Instructions to follow: Reproduce each line of the records below word for word. Omit the pictures from your copy.

Excerpted data:
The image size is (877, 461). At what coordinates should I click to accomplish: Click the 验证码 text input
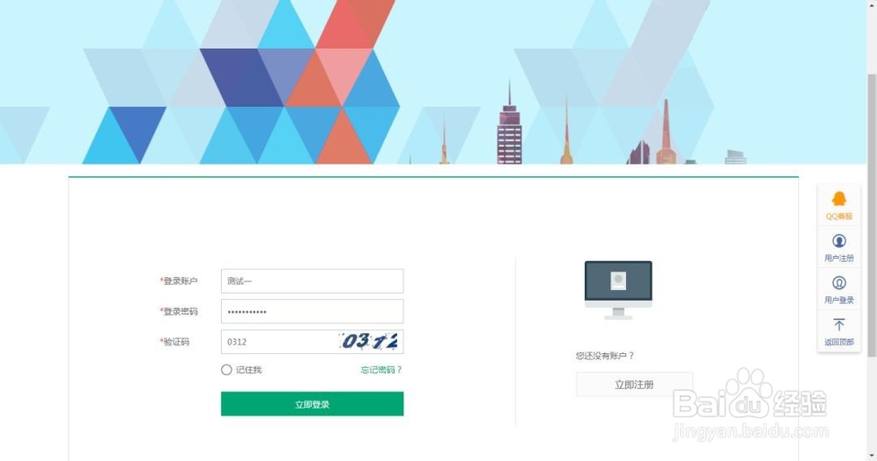(279, 342)
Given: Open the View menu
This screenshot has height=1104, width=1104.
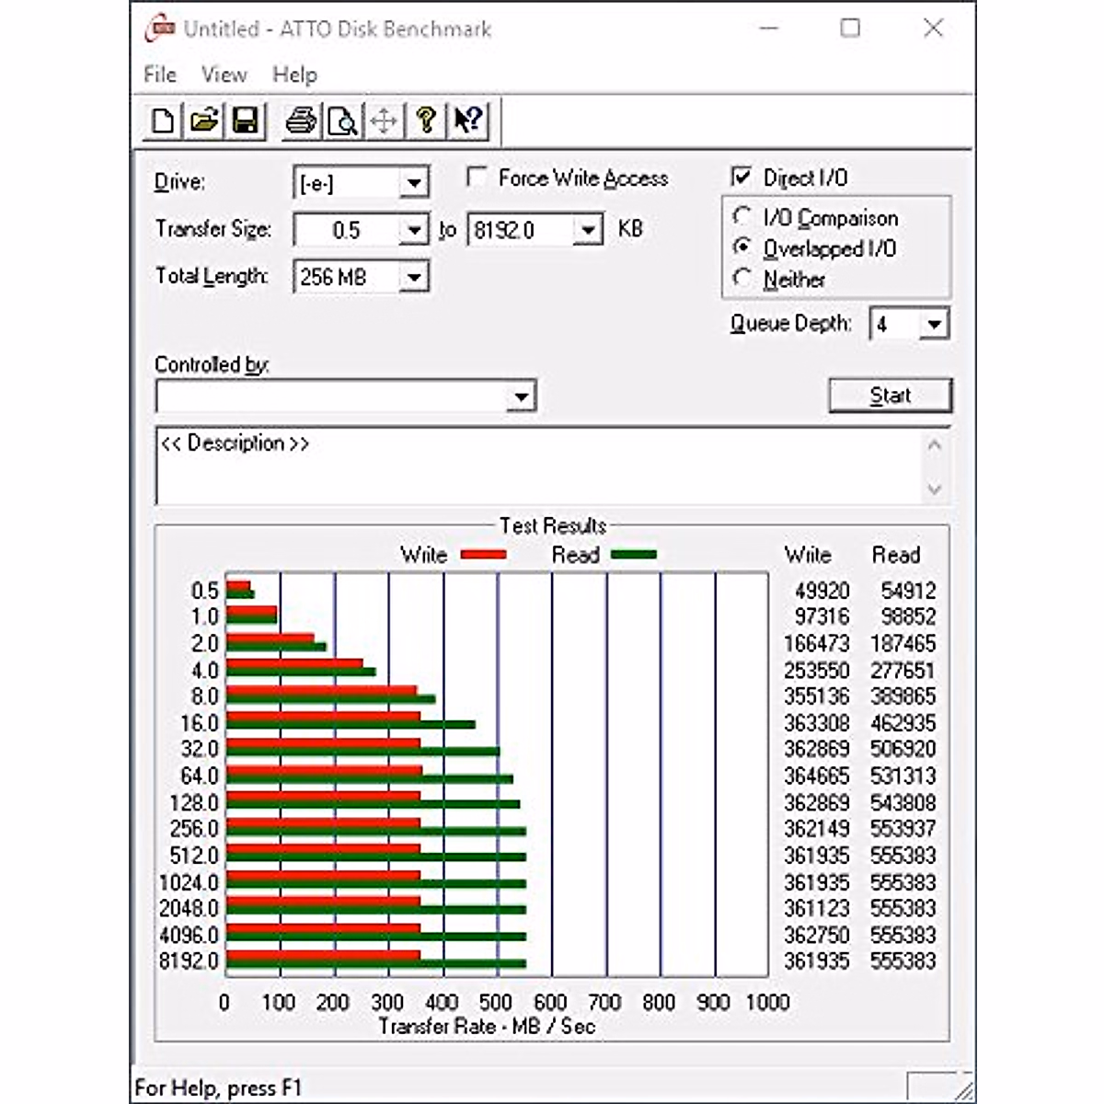Looking at the screenshot, I should point(224,75).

Output for this exercise:
The image size is (877, 461). At what coordinates should I click to accomplish: Click the 验证码 text input
(279, 342)
Given: Open the View menu
This screenshot has height=1104, width=1104.
Looking at the screenshot, I should point(224,75).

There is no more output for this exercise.